As I said, the process would be the same. An initial discussion would take place between the justice and home affairs ministers at the point at which we had to make a decision on opting in. If a difference of view or legality were to emerge, ministers would try to iron it out among themselves. If that was not possible, a JMC domestic meeting would be held to try to reach a common position. In the end, coming to a common position is in the UK’s interest.

The Convener

Thank you. We are running a little bit short of time and we have one further area of questioning, which is extension of EU competencies.

Chris Bryant

I am sorry, but I do not quite understand the second half of the question. I am fully with the first half. We provide—

Ted Brocklebank

Yes, indeed.

Ted Brocklebank

Are there any standard procedures and timescales for seeking and reflecting views? How is any policy divergence resolved? Is anything laid out in regular guidance?

Chris Bryant

Any legislative act that is going through the European process has to come for scrutiny to the Westminster Parliament. We have an eight-week process, which we occasionally have to override, normally for matters of security. The process is pretty robust. The European Scrutiny Committee goes through a sifting process to decide which issues require a specific debate—that might lead to a vote in the House of Commons. The Government might decide to take specific issues to the floor of the House of Commons, too.

The Convener

We have nearly run out of time, but I would like clarification on a couple of points. You said that you will write to us about what happens when there is a legal difference, rather than just a political one, between the Scottish position and the UK one.

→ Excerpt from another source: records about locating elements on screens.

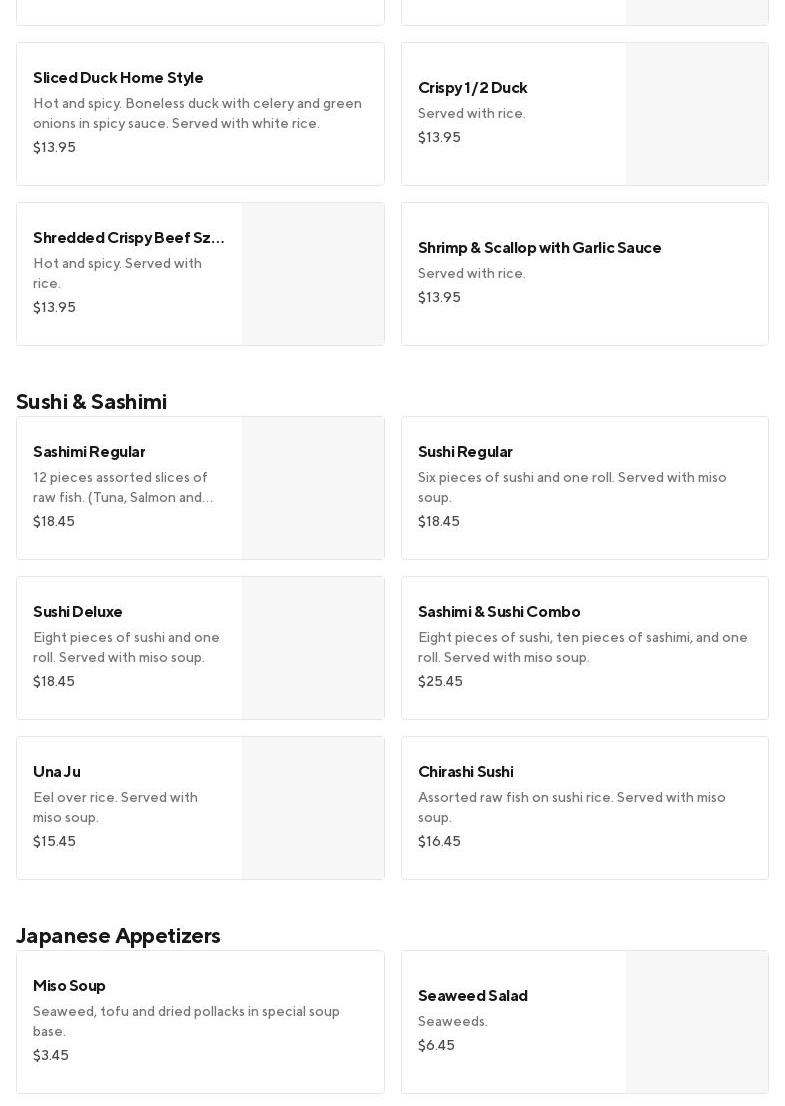
Task: Click the Sushi Deluxe image thumbnail
Action: click(x=312, y=648)
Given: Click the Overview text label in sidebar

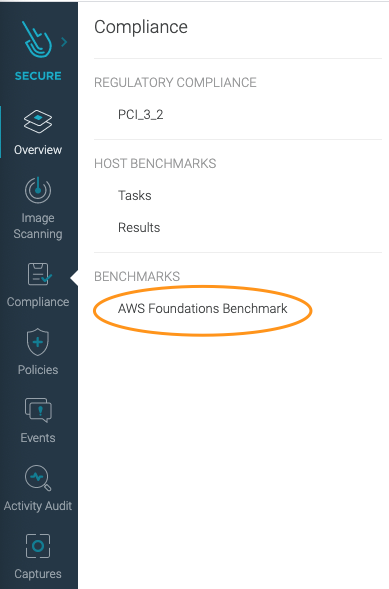Looking at the screenshot, I should tap(38, 150).
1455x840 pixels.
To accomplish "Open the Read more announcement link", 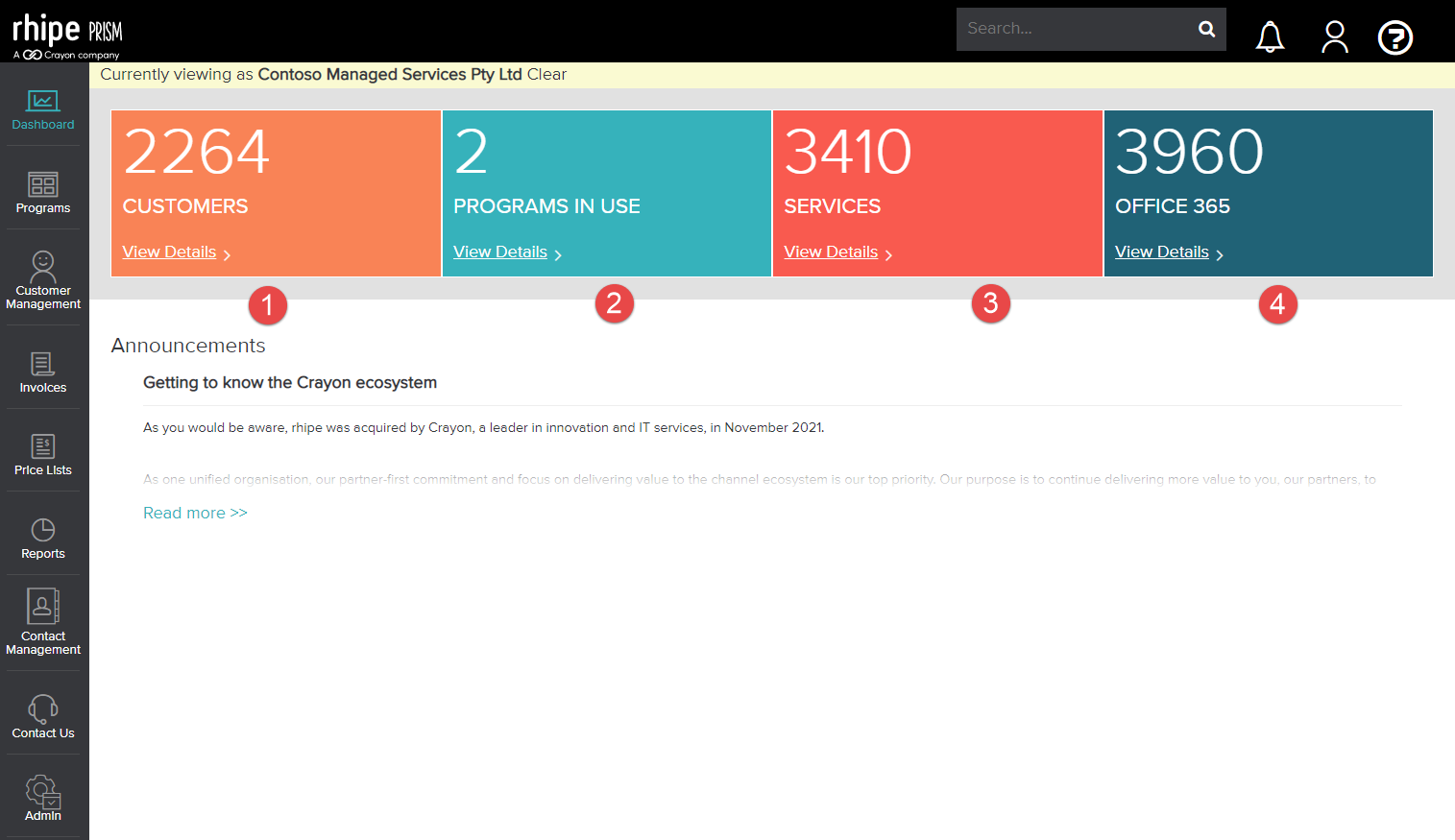I will coord(195,513).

On the JMCE, on several occasions, we have had Scottish ministers at the committee and tried to exercise some scrutiny, but they keep telling us that they cannot tell us what they said at the JMCE because the meeting is Government to Government and therefore confidential. Can I take from what you have said that the UK Government does not have a difficulty with the committee asking a Scottish minister what position they adopted or what items they put on the agenda in relation to Scottish devolved matters? Would that be a problem? I really want to clarify that.

Chris Bryant

If I was a member of your committee, I would say that it is not good enough for a minister to blame the UK Government for somehow not allowing them to tell you what they said at the JMCE. The UK Government would be absolutely happy for Scottish Executive ministers, either in open session or in closed session if that is what you prefer, to talk about what they say in JMCE meetings. The European Scrutiny Committee would send me off having boxed my ears aggressively if I were to try to use an argument that was based on secrecy.

It is difficult to put draft Council decisions in the public arena because they change all the time. They are part of a negotiating process and we do not always want to reveal our hand in that process. Nonetheless, we have decided to provide draft Council decisions to the European Scrutiny Committee and the House of Lords European Union Select Committee on a confidential basis and on the understanding—which I am sure those committees will fully respect—that the information is not for public dissemination. We are doing that in order better to inform those committees’ understanding of what we are up to.

The Convener

That has been a useful exchange of information. I thank you for giving evidence to the committee by videolink. I am sure that you will watch this space closely to see our final report.